Parameters:	name:str User-friendly identifier. The unique sublattice ID can later be accessedvia this sublattice name as `lattice[sublattice_name]`. position:array_like Cartesian position with respect to the origin. onsite_energy:float Onsite energy to be applied only to sites of this sublattice. alias:str Deprecated: Use `add_one_alias()` instead.

Parameters:	*sublattices Each element should be a tuple containing the arguments fora `add_one_sublattice()` method call. See example.

Returns:	List[array_like]

Parameters:	axes:str The spatial axes to plot. E.g. ‘xy', ‘yz', etc. vector_position:array_like or ‘center' Cartesian position to be used as the origin for the lattice vectors.By default the origin is placed in the center of the primitive cell. **kwargs Forwarded to `System.plot()`.

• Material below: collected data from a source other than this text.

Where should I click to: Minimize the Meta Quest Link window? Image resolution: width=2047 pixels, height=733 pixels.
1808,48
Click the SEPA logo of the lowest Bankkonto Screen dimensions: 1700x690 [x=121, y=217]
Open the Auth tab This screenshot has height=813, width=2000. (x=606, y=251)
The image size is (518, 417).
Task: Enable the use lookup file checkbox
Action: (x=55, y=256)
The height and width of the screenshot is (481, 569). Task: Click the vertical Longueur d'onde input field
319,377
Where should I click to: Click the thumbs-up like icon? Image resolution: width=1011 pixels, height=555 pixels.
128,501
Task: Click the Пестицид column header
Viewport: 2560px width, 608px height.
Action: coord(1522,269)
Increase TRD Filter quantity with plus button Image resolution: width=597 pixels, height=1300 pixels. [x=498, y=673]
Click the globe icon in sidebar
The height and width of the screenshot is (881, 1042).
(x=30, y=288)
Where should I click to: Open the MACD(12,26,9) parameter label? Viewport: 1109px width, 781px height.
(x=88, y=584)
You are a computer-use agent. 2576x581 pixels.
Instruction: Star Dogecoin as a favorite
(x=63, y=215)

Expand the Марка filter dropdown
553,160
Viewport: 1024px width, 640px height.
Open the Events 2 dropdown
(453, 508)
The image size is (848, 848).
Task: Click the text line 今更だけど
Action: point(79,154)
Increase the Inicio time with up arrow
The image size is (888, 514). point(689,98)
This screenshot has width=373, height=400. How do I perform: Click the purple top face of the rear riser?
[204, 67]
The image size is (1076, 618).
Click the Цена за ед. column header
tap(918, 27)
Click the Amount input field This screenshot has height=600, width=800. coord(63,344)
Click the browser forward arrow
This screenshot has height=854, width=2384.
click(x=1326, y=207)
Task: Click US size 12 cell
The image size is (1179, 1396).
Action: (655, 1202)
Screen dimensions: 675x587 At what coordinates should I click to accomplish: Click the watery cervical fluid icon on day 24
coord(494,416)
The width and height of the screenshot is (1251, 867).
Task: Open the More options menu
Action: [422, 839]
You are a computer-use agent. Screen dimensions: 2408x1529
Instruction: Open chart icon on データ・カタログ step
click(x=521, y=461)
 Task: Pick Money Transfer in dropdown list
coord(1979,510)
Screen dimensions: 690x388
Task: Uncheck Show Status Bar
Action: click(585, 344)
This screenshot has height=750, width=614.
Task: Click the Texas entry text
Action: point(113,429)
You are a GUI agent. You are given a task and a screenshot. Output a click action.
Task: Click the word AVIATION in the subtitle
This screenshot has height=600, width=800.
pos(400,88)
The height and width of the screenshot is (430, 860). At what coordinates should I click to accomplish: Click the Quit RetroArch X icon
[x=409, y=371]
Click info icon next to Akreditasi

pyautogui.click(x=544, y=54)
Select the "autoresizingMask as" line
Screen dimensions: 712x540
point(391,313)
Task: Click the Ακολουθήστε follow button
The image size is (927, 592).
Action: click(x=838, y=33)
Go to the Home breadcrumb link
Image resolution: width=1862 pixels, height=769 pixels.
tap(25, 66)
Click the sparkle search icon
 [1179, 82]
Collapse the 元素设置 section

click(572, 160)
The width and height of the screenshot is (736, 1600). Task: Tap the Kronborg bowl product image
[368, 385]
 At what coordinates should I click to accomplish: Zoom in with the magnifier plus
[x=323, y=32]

Parameters:	decorate:bool Label the vertices of the Brillouin zone and show the reciprocal vectors **kwargs Forwarded to `plt.plot()`.

Parameters:	position:array_like Cartesian position to be used as the origin for the vectors. scale:float Multiply the length of the vectors by this number.

Returns:	list

Parameters:	mapping:dict Keys are user-friendly hopping names and values are the numeric valuesof the hopping energy.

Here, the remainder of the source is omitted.